Here are some of the legal news stories making headlines this week:

The January 6th Committee held its seventh public hearing.

  • The hearing focused on the connections between former President Donald Trump and the far-right extremist groups that stoked much of the violence on January 6th. It featured live testimony from Jason Van Tatenhove, a former national spokesman for the Oath Keepers, and Stephen Ayres, a convicted Capitol rioter, as well as pre-recorded testimony from numerous Trump aides, including former Trump White House counsel Pat Cipollone.
  • Cipollone testified that he believed Trump should have conceded the election and that he disagreed with the proposal for the federal government to seize voting machines. “That’s not how we do things in the United States. There’s no legal authority to do that. There is a way to contest elections. You know, that happens all the time. But the idea that the federal government could come in and seize election machines – I don’t understand why I would even have to tell you why that’s a bad idea for the country. That’s a terrible idea,” Cipollone said.
  • The Committee also highlighted Trump’s December 2020 tweet in which he said, “Statistically impossible to have lost the 2020 Election. Big protest in D.C. on January 6th. Be there, will be wild!” Rep. Stephanie Murphy, a member of the Committee, said that the post was “a call to action, and in some cases as a call to arms, for many of President Trump’s most loyal supporters.”
  • At the end of the hearing, Committee Vice Chair Rep. Liz Cheney revealed that, in the past two weeks, Trump attempted to contact a Committee witness, and that the Committee alerted the Department of Justice. “After our last hearing, President Trump tried to call a witness in our investigation, a witness you have not yet seen in these hearings. That person declined to answer or respond to President Trump’s call, and instead alerted their lawyer to the call. Their lawyer alerted us. And this Committee has supplied that information to the Department of Justice. Let me say one more time, we will take any effort to influence witness testimony very seriously,” Cheney said.

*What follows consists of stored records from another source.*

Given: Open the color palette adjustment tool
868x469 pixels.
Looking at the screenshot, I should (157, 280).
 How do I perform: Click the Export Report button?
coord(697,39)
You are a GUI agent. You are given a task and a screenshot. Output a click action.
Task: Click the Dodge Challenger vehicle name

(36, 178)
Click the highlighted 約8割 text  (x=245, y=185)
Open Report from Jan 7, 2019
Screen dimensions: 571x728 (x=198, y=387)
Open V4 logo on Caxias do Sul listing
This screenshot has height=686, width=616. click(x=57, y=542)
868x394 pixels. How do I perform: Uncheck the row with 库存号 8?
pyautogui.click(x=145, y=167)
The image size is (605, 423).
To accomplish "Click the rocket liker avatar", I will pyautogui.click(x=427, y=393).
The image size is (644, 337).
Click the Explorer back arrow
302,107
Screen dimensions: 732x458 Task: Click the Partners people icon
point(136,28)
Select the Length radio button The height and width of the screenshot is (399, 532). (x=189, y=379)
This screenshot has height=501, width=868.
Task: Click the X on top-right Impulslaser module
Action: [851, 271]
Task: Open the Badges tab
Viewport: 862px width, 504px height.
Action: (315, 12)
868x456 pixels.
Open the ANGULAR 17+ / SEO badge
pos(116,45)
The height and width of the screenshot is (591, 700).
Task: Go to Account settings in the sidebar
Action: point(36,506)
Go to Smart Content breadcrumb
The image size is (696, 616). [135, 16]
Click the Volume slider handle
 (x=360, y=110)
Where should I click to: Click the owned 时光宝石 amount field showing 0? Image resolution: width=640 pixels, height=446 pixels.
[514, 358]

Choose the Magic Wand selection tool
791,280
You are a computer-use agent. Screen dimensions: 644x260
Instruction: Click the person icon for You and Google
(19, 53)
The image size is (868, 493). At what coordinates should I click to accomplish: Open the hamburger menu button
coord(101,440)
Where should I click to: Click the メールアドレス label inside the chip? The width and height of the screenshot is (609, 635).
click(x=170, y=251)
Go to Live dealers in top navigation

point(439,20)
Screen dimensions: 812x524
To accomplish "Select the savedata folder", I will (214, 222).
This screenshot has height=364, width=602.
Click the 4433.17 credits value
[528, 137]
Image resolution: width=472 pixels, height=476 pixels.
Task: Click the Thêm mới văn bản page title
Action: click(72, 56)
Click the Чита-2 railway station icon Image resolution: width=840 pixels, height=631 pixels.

The Biden administration is taking steps to protect reproductive rights following the Supreme Court’s decision to overturn Roe v. Wade.

  • President Joe Biden recently issued an executive order aimed at preserving access to reproductive healthcare services. According to the administration, the order will, among other things, promote access to medication abortion and contraception, safeguard patient privacy, and ensure the safety of patients and abortion providers. 
  • Administering many of the initiatives will be the job of  Xavier Becerra, the Secretary of Health and Human Services. But Becerra recently said that “there is no magic bullet” to protect abortion access.
  • HHS released new guidance for hospitals that requires them to provide abortion services to patients whose lives are at risk. “If a physician believes that a pregnant patient presenting at an emergency department, including certain labor and delivery departments, is experiencing an emergency medical condition…and that abortion is the stabilizing treatment necessary to resolve that condition, the physician must provide that treatment,” the guidelines state. Becerra also emphasized that this mandate preempts any state law that might prohibit abortions.
  • The Department of Justice launched a task force to identify ways to protect reproductive rights while monitoring state and local legislation that infringe on these rights. Associate Attorney General Vanita Gupta will lead the group. Gupta said that “the Court abandoned 50 years of precedent and took away the constitutional right to abortion, preventing women all over the country from being able to make critical decisions about our bodies, our health, and our futures. The Justice Department is committed to protecting access to reproductive services.”